7 Things We Did Right in a Successful Data Migration Project

Someone was asking on Quora about how manage the migration of data when there is a database schema change. I shared how we did in a real data migration project back in 2006/2007. It was a payment system (similar to today's stripe.com, but ours wasn't for the public) that ran on .NET XML Web Service + SQL Server. In a much simplified way for ease of writing:

  • It had a Subscriptions database, in which there is the payment_instruments table, where we stored encrypted credit card numbers.

  • Having subscription_id on the payment_instruments table implied that we assume every payment instrument must belong to one and only one subscription.

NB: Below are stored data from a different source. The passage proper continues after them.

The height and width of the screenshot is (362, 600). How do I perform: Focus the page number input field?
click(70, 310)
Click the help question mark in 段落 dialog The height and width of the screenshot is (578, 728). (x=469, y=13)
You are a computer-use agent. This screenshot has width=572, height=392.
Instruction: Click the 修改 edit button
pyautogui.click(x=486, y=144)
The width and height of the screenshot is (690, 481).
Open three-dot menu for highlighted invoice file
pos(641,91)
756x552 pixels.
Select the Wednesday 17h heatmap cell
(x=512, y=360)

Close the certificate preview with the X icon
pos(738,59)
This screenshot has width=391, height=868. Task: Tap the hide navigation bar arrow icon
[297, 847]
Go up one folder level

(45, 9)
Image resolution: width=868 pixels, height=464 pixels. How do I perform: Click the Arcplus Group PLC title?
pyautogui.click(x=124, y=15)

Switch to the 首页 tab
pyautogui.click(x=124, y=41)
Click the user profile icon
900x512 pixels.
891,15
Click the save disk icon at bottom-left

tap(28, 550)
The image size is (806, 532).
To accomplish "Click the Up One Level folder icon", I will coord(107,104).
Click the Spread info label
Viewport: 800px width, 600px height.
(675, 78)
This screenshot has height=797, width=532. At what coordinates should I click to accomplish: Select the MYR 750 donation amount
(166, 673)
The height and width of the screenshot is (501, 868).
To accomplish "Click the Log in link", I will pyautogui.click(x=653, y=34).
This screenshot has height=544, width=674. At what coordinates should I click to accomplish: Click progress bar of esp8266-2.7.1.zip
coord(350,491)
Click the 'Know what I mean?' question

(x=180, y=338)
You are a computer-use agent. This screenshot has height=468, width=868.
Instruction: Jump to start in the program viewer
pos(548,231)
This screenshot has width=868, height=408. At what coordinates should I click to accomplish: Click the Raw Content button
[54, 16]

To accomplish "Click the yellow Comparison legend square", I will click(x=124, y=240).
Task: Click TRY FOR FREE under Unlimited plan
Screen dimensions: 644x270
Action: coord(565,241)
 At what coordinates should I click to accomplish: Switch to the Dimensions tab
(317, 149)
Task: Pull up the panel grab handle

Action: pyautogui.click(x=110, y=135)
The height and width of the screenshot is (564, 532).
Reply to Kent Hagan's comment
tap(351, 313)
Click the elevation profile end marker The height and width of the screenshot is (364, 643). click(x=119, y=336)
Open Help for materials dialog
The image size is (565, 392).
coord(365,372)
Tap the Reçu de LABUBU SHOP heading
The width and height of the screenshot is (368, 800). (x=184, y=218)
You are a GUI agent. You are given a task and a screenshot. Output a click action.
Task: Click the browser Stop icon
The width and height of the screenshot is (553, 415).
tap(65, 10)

2015-07-data-migration-before

Now we wanted to support standalone payment instruments, which doesn't belong to a subscription. So we needed to migrate the payment instrument data into a new payment_methods table in a new Payments database:

2015-07-data-migration-after

It was a very successful data migration project. It had done quite a few things right, which I will repeat in any future data migration projects:

  1. We kept the old payment_instruments table. We added a new payment_method_id field to the payment_instruments table, so that the payment_instruments table acts as a proxy. The benefit is: we can keep most of the legacy code untouched, which can continue consume the payment_instruments table. We just need to change the data access layer a bit, to back fill the encrypted credit card number from the new payment_methods table, when all other legacy code is querying the payment_instruments table.
  2. We added a payment_method_migration_state field to the old payment_instruments table. This field is to indicate whether the old or the new table is the source of truth. We used an explicit field to be the indicator, rather than use an inferred value (for example, by looking at whether the encrypted_credit_card_number field is null in the old payment_instruments table), because an explicit and dedicated indicator of migration status is much less confusing than inferred status, which is usually more error prone because it gives something already in use a new meaning (on top of the original meaning). Also, the explicit indicator serves as a lock a little bit: when a migration is in progress, some update operation should be blocked.
  3. We use both online and offline migration. Online migration: any time a mutation API is called on a payment instrument, such as UpdatePaymentInstrument or PurchaseOffering (with a certain payment instrument), the migration code is triggered and runs in the Web frontend, which insert row to payment_methods table, copy over the encrypted_credit_card_number value, back fill the payment_method_id in the old table and set the payment_method_migration_state. Offline migration: we have a standalone tool running in our datacenter, which go through the existing payment instruments and migration them one by one. The reason we had offline migration on top of online migration was because some customers only used our system very infrequently, such as once every three months. We don't want to wait for three months to migration their data.
  4. Controlled migration at per-customer level. We designed it in a way that we can select a batch of customers to be eligible to do the migration (in both online and offline). In that way, we can start with a very small number (say 100 customers), and expand to 1000, 10000, 10% of the system, then all. We did find some critical bug during the first several small batches.
  5. Due to compliance requirement, we must not keep the encrypted_credit_card_number data on the old table. But we didn't do the deletion until the entire migration is done done. That's because if anything seriously goes wrong, we still have chance (even just in theory) to go back to the old data schema. Actually, we did have some bug which messed up data (putting encrypted_credit_card_number on the wrong payment_method_id) and having kept the old data allowed us to redo the migration correctly. It saved the day.
  6. We made the two new fields on the old payment_instruments table Nullable, rather than a default value, to prevent the data page from rearranging for the existing rows (nearly hundreds of millions of them). For the same reason, when we removed the encrypted_credit_card_number data on the old table, we didn't delete it but set it to an all-spaces string which has the equal width as the original encrypted blob.
  7. During testing, we modified the deployment script to be able to deploy both old and new version of the frontend side by side. Because the AddPaymentInstrument API in the new version will always put data in the new schema. We needed the ability in our test automation to create data in the old schema, in order to test the migration code. This ability is actually not only useful in data migration project, it's generally useful in online services: it's always good to know whether the data created by older version(s) can be correctly handled by the new version.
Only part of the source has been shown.